Topics: healthcare worker vaccines, Medicare and Medicaid, COVID-19 safety, federal health rules

Summary

Background

A federal health agency led by the Secretary of Health and Human Services issued an interim final rule on November 5, 2021 requiring staff at facilities that accept Medicare and Medicaid funding to be vaccinated against COVID-19, with medical and religious exemptions and excluding staff who telework full-time. The rule warned of fines, denial of payment for new admissions, and possible termination of a facility’s participation. Two state-led lawsuits in Missouri and Louisiana led district courts to block enforcement of the rule.

Reasoning

The Supreme Court granted an emergency stay of those injunctions and allowed enforcement while the government appeals. The Court said the Secretary has long-standing authority to set conditions aimed at protecting patient health and safety and found the agency’s conclusion—that unvaccinated staff increase transmission risks for especially vulnerable Medicare and Medicaid patients—was supported by the record. The Court also found the agency’s expedited rulemaking and other procedural objections did not warrant blocking the rule at this stage.

Real world impact

The ruling permits the vaccine requirement to be enforced while appeals and any Supreme Court review proceed, affecting staff in hospitals, nursing homes, and other covered facilities.

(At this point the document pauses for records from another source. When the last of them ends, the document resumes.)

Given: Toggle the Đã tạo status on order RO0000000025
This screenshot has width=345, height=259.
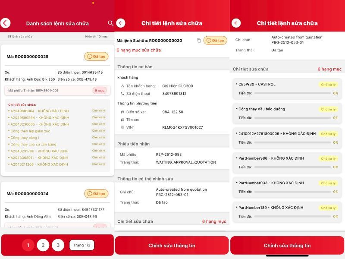Looking at the screenshot, I should pos(96,57).
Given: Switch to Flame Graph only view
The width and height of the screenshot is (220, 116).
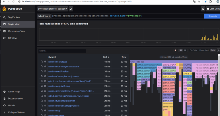Looking at the screenshot, I should coord(204,50).
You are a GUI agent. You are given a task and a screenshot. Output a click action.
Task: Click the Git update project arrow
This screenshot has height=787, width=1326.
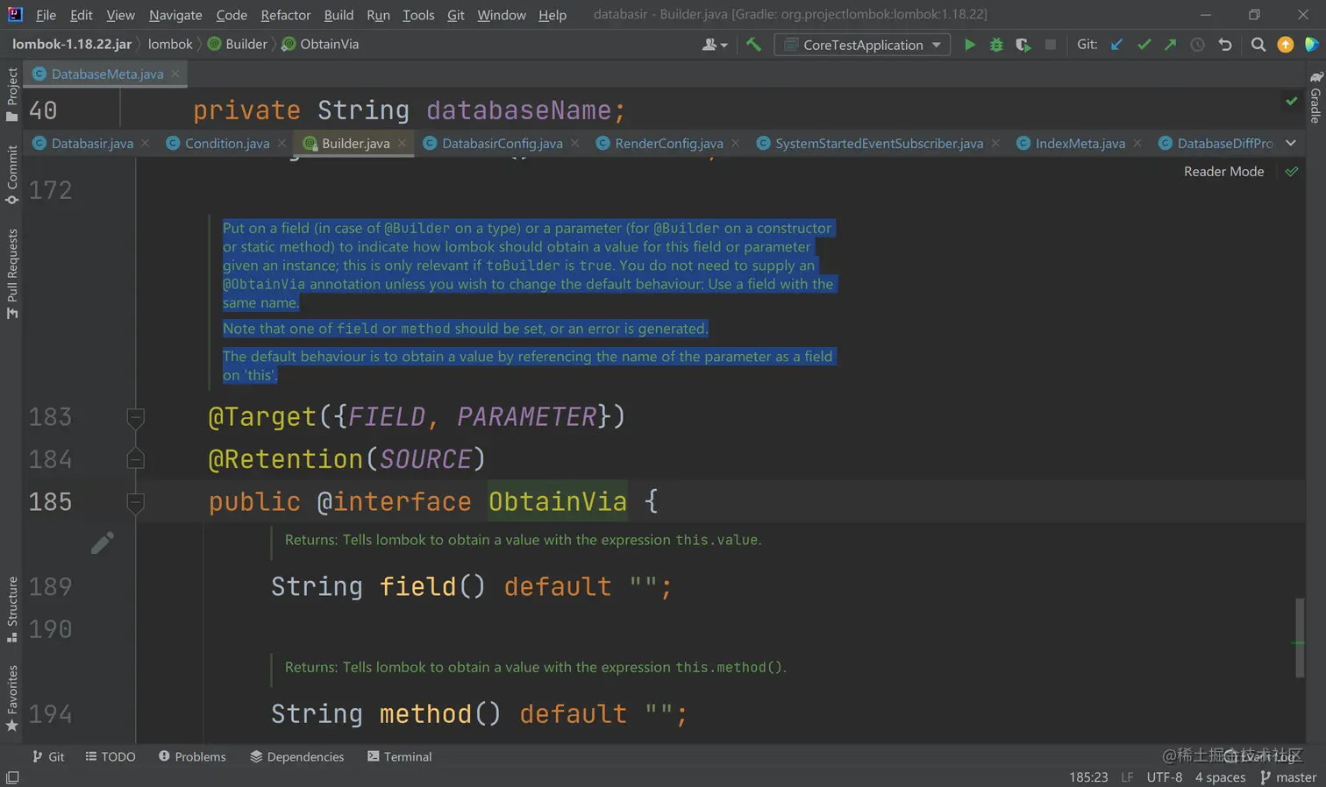tap(1116, 45)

Noncompliant workers could face job loss and facilities could face penalties, but this stay is an interim procedural step, not a final decision on the lawfulness of the mandate. The stay will end automatically if the Court denies review, or upon final judgment if review is granted.

Dissents or concurrances

Several Justices dissented. Justice Thomas argued the statute does not clearly authorize such a broad nationwide vaccine mandate and would deny the stay; Justice Alito separately argued the agency failed to justify skipping public notice-and-comment.